A close-up of the corkscrew mechanism,  which appeared on the Officer’s Knife model in 1897. (Photo: Henner Zeller)

But Victorinox has not had to lay off a single employee. The brand has remain solvent and family-owned throughout its history, diversifying its offerings repeatedly in recent years. On top of luggage, the company known for making tiny portable knives now makes watches and fragrances. It’s also gone in quite a few weird directions. Among those:

Chocolate candy bars. Victorinox makes hazelnut chocolates wrapped like Swiss army knives, because clearly Switzerland needed another kind of chocolate to compete with Toblerone.

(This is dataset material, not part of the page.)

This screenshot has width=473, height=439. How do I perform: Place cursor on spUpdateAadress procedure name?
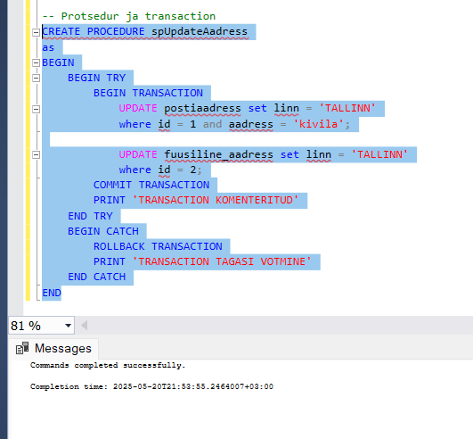pyautogui.click(x=200, y=32)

USB drives. Victorinox has in recent years embraced the need for everything to plug into a computer, and its Victorinox@Work line of USB drive Swiss army knives does the trick.

MP3 players. Hold on to your iPod Nanos, because Victorinox once made a Swiss army knife with a built-in MP3 player.

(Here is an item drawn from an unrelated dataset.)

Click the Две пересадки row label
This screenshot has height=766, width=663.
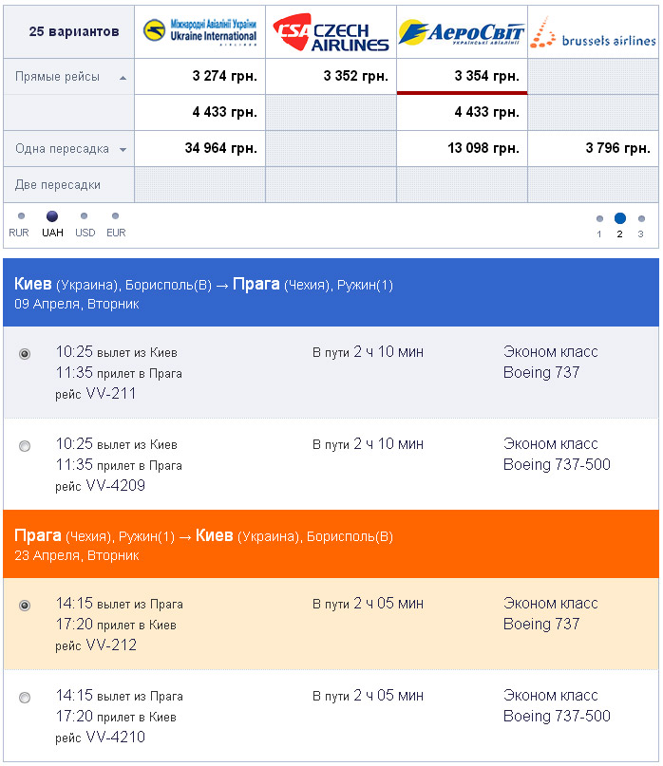tap(58, 185)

Fancy executive blades. For the business executive who wants to have basically everything on his desk but never use it, the Victorinox Swiss Army SwissChamp XAVT includes 80 separate functions, including a ball point pen. You know, just in case there isn’t another pen around.

141-function knives. Good luck trying to find one, but Wenger has in the past sold a two-pound, 141-function Swiss Army Knife, a device that’s probably way too large to fit into your pocket but includes a cupped cigar cutter, a ruler, and an awl. It costs more than a Macbook, but it probably does a lot more, too.

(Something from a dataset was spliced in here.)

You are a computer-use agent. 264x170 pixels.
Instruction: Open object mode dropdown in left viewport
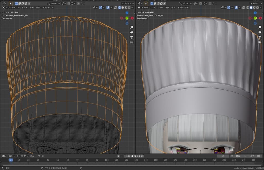pyautogui.click(x=11, y=8)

Victorinox Swiss Army SwissChamp XAVT

Victorinox Swiss Army SwissChamp XAVT. (Photo: Dave Taylor/WikiCommons CC BY 2.0)

When people talk about Swiss product design, it’s generally in reference to the country’s long legacy of fine watches. But nothing gets good design into people’s hands better than a product that can whittle a stick, scale a fish, and clean one’s fingernails.

In a day and age when so many companies are trying to strike the perfect balance between innovation and necessity, there’s a lot to admire about the Swiss army knife, which turned a toolbox full of hardware into something so small you might even forget you’re carrying it.

It takes a lot of work to build something so simple.